Fig. 2 showed the isotherm adsorption-desorption of N₂ gas. In this study, all catalysts were in type IV isotherm which essentially indicated mesoporous material (between 25 and 55.5 Å) as according to IUPAC classification. It also confirmed by average pore diameter as shown in Table 2. Sing et al.,¹⁹ had reported that type IV isotherm was indicated the adsorption from monolayer to multilayer. Mesoporous material characteristic of was the hysteresis loop which attributed to the capillary condensation. In this study, ZrO₂ and Cr/SZ catalysts had the hysteresis of type H4 loop while SZ catalyst had the hysteresis of type H3 loop. Type H3 loop, it seem likely did not show the limiting adsorption at high P/P₀. It was associated with the plate-like particle aggregates that created the slit-shaped pores. Type H4 loop was attributed to the narrow slit-like pore.

Table 2: Textural properties of catalysts.

Sample	SBET (m2g-1)	Average pore diameter (Å)	Total pore volume (cm3g-1)
ZrO2	12.27	36.98	0.07
SZ	7.79	36.84	0.08
Cr/SZ	14.56	36.96	0.07

 

Figure 2: Ishoterm adsorption-desorption of catalysts. Click here to view figure

 

Figure 3: FTIR of ammonia sorption on catalysts. Click here to view figure

 

Table 3: Acidity value of catalyst.

Sample	Acidity value (mmol/g)
ZrO2	0.06
SZ	3.81
Cr/SZ	8.22

 

FTIR spectra of ammonia sorption on ZrO₂, SZ, and Cr/SZ catalysts was presented in Fig. 3. Ammonia adsorbed on Brønsted acid sites was characterized with vibration band at 1404 cm^-1 while the ammonia adsorbed on Lewis acid sites was detected around at 1119 cm^-1.^21–22 The presence of both Brønsted and Lewis acid sites could increase acidity of catalysts.²³ It also was investigated from acidity value in Table 3. Acidity of SZ was higher than ZrO₂, it indicated that sulfate group was successfully impregnated on ZrO₂.¹⁴ Acidity of Cr/SZ catalyst was highest, it indicated that Cr metal was successfully impregnated on SZ catalyst. It was confirmed from acidity value of Cr/SZ catalyst about 8.22 mmol/g. Lewis acid sites was available from the empty d-orbital of Cr metal which it could receive free electron pair from nitrogen of ammonia. Because of it, acidity value of Cr/SZ catalyst was so high.
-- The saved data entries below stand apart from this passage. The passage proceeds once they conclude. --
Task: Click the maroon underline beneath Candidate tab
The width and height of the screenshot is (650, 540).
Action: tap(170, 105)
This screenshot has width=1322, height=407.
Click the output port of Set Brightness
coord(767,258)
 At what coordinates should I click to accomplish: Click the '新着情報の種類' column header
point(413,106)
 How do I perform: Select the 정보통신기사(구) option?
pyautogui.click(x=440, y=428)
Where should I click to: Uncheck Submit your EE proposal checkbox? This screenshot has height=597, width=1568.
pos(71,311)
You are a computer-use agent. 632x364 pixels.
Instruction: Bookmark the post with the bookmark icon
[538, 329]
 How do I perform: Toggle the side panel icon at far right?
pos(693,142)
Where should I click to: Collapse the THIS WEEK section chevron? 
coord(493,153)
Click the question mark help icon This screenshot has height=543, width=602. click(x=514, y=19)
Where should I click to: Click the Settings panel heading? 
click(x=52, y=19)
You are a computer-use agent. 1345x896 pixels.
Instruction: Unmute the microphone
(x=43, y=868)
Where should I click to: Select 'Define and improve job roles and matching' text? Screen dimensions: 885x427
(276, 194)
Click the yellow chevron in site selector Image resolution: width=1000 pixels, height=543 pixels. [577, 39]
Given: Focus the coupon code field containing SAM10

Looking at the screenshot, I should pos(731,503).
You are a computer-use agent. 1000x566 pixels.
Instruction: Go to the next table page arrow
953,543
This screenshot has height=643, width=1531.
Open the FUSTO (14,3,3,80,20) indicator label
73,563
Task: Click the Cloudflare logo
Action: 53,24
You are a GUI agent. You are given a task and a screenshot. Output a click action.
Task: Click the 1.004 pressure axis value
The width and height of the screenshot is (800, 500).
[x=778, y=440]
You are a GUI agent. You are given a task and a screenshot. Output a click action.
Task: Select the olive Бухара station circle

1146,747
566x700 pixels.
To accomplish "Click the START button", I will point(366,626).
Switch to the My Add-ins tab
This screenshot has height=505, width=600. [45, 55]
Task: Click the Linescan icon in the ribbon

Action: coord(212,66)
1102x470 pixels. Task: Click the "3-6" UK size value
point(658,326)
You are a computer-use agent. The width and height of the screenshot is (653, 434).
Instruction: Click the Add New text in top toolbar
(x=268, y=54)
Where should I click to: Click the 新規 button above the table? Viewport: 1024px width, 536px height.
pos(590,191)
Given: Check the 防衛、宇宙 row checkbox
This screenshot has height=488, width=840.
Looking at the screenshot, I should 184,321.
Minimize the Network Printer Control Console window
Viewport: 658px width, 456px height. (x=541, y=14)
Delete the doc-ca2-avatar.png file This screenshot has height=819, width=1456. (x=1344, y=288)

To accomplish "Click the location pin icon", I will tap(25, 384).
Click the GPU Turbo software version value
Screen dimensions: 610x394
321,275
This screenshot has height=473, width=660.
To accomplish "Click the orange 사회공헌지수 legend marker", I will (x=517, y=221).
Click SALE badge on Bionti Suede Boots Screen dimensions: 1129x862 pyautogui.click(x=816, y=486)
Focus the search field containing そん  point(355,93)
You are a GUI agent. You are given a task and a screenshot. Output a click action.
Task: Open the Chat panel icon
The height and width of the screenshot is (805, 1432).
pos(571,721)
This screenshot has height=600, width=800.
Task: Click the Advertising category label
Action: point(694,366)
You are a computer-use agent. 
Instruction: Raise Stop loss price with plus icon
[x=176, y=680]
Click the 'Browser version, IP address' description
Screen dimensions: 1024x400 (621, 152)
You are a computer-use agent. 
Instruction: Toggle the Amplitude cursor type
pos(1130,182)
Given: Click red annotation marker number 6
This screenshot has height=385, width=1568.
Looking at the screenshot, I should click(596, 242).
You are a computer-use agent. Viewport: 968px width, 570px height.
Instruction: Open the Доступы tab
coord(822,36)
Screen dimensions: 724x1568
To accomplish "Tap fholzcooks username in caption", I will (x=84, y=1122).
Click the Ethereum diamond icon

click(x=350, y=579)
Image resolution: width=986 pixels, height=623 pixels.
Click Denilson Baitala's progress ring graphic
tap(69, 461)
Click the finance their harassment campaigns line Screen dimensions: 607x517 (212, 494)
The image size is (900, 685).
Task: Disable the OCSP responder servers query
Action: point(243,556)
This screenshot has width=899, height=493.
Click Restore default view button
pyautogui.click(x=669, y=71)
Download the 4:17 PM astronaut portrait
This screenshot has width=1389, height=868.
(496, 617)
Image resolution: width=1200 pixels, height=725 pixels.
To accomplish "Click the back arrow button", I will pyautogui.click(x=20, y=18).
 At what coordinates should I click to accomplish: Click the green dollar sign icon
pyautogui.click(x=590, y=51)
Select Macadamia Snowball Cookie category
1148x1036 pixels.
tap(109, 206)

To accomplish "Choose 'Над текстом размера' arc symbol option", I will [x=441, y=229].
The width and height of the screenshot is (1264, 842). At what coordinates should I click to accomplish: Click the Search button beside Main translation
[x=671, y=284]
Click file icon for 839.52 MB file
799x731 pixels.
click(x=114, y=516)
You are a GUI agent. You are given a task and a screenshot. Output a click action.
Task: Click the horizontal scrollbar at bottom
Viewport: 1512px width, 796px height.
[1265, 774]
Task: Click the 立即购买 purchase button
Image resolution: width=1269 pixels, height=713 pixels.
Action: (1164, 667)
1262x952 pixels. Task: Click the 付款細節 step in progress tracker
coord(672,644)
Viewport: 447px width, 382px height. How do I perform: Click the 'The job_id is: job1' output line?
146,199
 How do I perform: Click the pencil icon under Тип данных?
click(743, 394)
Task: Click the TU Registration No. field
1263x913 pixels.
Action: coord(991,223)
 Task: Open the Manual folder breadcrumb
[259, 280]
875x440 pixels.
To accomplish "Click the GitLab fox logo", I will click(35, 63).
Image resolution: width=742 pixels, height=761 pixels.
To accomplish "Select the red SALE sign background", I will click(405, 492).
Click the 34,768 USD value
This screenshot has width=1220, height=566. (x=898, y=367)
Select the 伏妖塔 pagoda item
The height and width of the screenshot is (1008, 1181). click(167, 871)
Thermal Analysis Characterization

TGA and DTA of SZ catalyst were presented in Fig.4. TGA showed the weight loss above 200°C (0.82 mg). It attributed to dehydration of absorbed water which also was showed at DTA characterization as endotherm process.²⁴ Amalia et al.,²⁵ had reported that decomposition of sulfate could occur at the high temperature from 873-1213 K. Hiromi et al.,²⁶ also had reported that decomposition of surface sulfate began to occur above 773 K and the weight would decrease gradually until 1273 K. In this study, the decomposition of sulfate had not been detected because of the short temperature range used. The result showed that the material was stable up to 600°C.¹¹ That result also appeared another endothermic low intensity peak around at 340°C as shown at DTA characterization and could be attributed to dehydroxylation process.²⁷

Figure 4: TGA and DTA of SZ catalyst. Click here to view figure

 

Catalysts Activity

The activity of ZrO_2, SZ, and Cr/SZ catalysts was conducted for hydrocracking of LDPE plastic waste. Pyrolysis process of LDPE plastic waste into liquid was conducted as the first step to prepare feed then was continued with a catalytic hydrocracking process to get results with a fraction that was lighter than the liquid fuel produced previously.²⁸ The conversion of LDPE plastic waste at temperature of 300°C was showed in Fig.5. The hydrocracking of LDPE plastic waste produced gas, liquid, residue, and solid yield. The highest liquid yield was produced by Cr/SZ catalyst of 40.15% while the highest gas and residue yields were produced by ZrO₂ catalyst of 38.07% and 44.69%, respectively. One of the factor could influence catalytic activity was an acidity of the catalyst which increased the presence of the Lewis and Brønsted acid sites.²³ It had been previously mentioned that the presence of d-orbital of Cr metal which could increase the acidity and make it easy to bind with radical hydrogen from homolysis reaction of hydrogen gas in hydrocracking process. The wider surface area of Cr/SZ catalyst also made it easier to interact with much reactant which could break the macromolecules of plastic polymers on the external surface of catalyst through a carbonium ion mechanism.²⁹ It caused the activity of Cr/SZ catalyst became greater and also affected the amount of liquid produced. It was proven that Cr/SZ catalyst could increase the liquid yield in hydrocracking experiment.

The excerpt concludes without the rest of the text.